■ Source information ■
>>>
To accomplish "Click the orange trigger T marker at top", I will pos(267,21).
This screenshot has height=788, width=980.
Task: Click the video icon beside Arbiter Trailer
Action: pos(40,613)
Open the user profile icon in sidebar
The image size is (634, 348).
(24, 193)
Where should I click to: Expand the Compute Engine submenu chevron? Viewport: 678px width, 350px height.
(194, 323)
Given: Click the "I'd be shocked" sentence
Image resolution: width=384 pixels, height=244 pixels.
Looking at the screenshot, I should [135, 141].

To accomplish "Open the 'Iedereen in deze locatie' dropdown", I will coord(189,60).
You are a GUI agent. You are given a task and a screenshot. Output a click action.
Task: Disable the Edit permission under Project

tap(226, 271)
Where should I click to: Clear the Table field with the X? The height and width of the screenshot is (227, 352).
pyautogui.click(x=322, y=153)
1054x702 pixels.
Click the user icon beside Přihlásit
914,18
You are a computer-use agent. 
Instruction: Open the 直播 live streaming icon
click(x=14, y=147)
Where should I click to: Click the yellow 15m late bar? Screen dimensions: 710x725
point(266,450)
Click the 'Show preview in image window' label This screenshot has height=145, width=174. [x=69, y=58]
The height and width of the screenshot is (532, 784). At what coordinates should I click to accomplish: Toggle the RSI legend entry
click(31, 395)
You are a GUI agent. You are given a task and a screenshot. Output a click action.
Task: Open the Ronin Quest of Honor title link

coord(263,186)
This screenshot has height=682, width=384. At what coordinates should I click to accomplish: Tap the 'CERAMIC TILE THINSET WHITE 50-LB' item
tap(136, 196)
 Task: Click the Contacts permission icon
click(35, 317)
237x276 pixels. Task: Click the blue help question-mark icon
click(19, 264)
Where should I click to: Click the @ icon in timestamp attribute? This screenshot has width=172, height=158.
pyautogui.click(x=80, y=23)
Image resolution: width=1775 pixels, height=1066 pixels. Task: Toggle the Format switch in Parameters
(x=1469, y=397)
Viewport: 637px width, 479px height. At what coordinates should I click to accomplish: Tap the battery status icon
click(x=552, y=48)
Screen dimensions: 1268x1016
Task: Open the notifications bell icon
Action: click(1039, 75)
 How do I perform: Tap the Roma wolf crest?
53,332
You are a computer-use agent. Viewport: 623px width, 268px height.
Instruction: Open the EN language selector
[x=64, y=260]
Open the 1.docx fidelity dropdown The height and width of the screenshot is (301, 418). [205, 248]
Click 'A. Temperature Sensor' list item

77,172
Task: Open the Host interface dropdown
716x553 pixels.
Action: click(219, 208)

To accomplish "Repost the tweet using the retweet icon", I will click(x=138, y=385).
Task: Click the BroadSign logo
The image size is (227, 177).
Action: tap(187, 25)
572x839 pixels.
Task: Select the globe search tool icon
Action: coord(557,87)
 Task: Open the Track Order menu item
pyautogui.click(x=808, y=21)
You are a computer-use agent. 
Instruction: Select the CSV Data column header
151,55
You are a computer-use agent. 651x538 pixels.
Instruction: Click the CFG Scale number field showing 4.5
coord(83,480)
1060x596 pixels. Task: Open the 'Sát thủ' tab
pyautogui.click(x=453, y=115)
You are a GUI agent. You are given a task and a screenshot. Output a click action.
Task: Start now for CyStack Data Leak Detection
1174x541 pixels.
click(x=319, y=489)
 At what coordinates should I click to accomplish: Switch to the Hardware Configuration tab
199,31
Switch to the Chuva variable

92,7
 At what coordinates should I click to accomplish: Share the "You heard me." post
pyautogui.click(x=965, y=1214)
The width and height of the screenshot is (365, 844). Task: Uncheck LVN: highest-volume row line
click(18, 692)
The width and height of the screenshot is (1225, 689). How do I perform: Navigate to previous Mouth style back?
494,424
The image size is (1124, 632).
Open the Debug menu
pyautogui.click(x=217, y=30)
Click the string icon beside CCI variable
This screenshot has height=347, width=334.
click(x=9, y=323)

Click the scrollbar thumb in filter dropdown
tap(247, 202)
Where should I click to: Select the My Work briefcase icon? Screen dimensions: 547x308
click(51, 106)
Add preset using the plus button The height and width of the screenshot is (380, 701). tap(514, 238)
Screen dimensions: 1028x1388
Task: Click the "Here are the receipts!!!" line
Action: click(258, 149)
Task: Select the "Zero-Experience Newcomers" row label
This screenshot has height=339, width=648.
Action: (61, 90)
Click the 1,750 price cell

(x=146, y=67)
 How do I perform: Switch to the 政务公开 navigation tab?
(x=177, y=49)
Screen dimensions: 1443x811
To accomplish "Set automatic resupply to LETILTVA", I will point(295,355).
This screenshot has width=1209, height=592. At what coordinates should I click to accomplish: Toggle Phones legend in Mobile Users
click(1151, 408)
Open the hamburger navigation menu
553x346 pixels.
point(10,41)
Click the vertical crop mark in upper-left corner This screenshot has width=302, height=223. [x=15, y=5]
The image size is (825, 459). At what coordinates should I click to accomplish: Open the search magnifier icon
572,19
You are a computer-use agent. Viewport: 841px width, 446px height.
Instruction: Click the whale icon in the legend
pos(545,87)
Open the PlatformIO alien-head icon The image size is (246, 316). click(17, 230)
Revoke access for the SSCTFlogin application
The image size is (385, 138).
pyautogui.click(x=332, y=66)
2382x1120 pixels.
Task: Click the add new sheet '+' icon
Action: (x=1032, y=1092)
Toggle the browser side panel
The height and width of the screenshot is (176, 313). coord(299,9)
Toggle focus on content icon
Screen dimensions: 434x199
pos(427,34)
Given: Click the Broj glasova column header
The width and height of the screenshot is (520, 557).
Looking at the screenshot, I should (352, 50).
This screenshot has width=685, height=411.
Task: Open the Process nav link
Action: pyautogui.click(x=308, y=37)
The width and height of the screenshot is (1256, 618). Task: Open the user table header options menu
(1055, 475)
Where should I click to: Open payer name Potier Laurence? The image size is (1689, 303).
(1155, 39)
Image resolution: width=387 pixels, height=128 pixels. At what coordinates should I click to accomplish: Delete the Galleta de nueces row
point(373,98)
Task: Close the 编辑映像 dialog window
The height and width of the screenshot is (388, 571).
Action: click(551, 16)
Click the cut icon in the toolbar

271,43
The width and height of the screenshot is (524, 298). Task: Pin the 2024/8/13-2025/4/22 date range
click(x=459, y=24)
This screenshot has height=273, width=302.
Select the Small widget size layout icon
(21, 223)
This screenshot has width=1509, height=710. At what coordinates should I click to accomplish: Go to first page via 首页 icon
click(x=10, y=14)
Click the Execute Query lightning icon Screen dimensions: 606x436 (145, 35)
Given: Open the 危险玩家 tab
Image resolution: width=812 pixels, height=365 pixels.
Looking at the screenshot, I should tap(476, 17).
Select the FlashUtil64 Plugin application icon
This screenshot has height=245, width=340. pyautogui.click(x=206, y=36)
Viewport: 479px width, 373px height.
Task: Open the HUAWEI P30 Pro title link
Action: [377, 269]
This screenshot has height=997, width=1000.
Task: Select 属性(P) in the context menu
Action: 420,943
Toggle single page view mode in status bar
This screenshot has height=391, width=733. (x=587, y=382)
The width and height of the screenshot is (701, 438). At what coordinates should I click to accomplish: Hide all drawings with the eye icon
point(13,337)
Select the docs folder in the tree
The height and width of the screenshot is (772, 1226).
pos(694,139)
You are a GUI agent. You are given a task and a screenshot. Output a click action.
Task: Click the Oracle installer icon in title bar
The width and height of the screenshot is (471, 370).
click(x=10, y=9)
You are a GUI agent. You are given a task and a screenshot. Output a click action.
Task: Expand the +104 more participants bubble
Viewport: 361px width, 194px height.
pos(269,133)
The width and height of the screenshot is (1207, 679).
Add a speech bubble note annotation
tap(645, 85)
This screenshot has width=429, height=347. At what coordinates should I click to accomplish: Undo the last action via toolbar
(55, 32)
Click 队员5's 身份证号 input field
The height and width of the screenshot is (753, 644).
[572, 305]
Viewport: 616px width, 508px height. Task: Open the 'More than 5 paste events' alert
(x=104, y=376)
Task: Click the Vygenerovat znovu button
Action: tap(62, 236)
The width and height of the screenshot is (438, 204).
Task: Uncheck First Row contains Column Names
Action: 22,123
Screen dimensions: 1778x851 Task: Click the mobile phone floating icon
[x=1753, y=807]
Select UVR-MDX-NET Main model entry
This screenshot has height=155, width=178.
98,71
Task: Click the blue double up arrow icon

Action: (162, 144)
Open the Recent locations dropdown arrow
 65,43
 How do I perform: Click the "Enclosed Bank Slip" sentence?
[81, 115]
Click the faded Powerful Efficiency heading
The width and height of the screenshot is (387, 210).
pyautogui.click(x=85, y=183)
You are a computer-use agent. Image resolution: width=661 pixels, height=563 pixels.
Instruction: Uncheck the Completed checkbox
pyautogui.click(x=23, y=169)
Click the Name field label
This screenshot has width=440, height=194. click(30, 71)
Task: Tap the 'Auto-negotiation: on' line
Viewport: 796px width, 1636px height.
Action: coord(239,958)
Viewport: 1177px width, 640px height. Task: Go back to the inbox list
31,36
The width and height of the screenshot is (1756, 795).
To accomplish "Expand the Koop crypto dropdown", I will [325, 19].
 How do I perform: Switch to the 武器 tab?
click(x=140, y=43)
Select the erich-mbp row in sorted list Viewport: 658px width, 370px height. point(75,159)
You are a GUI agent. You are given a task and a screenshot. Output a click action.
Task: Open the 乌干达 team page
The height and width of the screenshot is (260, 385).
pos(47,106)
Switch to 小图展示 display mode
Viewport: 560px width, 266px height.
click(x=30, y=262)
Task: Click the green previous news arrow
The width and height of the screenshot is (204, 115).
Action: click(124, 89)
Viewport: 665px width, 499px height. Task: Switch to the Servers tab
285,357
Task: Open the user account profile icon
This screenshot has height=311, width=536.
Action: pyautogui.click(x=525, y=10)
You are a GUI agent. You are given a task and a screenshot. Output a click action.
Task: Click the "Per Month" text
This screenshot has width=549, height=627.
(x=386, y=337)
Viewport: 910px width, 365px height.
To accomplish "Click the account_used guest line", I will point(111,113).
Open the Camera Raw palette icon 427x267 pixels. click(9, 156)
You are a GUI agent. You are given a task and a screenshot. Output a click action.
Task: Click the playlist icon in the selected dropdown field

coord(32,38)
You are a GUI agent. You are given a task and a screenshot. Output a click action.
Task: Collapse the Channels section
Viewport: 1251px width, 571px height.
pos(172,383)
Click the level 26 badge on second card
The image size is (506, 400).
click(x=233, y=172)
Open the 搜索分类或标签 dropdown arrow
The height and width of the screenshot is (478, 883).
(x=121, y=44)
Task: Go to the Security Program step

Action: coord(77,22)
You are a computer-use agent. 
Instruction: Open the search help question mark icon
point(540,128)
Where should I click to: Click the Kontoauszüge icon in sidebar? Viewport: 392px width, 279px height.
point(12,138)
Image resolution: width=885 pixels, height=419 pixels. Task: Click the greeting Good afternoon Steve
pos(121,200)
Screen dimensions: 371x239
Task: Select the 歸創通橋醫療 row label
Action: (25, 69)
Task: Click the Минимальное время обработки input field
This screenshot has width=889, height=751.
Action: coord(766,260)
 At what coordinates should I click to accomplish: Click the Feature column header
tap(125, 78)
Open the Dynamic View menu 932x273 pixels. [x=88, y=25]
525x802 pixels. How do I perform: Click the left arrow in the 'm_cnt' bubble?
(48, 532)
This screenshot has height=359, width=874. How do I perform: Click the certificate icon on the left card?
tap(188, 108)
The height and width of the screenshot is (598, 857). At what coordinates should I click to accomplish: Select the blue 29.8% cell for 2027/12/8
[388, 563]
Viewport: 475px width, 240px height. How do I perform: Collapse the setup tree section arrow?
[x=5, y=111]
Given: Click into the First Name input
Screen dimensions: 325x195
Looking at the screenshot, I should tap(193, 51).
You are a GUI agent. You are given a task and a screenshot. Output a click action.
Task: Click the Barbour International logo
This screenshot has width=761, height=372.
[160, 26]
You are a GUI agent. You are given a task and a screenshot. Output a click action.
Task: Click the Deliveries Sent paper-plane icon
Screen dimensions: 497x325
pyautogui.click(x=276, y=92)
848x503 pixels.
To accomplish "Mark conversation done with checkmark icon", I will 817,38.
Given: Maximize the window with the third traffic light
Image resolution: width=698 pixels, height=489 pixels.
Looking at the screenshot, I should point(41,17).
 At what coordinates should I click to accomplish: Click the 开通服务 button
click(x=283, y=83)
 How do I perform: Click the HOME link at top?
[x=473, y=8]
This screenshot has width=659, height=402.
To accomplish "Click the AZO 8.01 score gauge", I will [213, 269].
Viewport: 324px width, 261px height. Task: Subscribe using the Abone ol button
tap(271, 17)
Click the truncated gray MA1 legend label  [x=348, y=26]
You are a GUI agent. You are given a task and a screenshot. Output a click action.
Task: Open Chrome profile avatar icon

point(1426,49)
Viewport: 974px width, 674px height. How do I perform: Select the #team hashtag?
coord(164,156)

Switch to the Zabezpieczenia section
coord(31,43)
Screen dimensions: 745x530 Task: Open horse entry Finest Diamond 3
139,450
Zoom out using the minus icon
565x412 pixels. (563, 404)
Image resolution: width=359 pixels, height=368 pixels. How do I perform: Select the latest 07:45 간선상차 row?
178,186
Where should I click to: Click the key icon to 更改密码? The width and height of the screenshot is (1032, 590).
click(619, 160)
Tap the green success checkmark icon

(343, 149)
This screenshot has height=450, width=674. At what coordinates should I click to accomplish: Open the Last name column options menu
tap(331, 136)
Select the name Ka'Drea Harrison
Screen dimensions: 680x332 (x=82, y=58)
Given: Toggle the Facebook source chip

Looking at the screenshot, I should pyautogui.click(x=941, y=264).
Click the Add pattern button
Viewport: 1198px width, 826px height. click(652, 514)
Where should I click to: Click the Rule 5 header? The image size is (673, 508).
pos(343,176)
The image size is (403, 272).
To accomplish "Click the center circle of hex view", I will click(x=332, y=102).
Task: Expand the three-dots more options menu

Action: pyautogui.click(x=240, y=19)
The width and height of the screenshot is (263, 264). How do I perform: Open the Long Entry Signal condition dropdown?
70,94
<<<
■ Exercise objective ■
In the listing above, find every line with the word "computer" and copy it.

■ Solved problem ■
You are a computer-use agent. 
You are a computer-use agent. Viewport: 623px width, 268px height.
You are a computer-use agent. 
You are a computer-use agent. 651x538 pixels.
You are a computer-use agent. Viewport: 841px width, 446px height.
You are a computer-use agent. Image resolution: width=661 pixels, height=563 pixels.
You are a computer-use agent. 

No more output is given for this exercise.